***** DATA EXTRACTS
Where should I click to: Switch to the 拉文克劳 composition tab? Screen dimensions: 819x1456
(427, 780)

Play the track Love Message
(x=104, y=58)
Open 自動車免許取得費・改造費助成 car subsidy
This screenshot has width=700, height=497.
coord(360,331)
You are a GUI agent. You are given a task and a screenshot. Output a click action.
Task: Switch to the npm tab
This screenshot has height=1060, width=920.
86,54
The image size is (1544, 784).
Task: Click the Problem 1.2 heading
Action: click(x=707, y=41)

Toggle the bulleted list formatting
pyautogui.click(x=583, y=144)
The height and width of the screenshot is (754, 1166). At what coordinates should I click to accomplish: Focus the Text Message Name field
**********
> _WORK REQUEST_
Return, exactly as written, only those lines that run from the one with "This screenshot has height=1060, width=920." to the last line of the data, both of those lines included.

> _RESULT FOR THIS EXERCISE_
This screenshot has height=1060, width=920.
86,54
The image size is (1544, 784).
Task: Click the Problem 1.2 heading
Action: click(x=707, y=41)

Toggle the bulleted list formatting
pyautogui.click(x=583, y=144)
The height and width of the screenshot is (754, 1166). At what coordinates should I click to accomplish: Focus the Text Message Name field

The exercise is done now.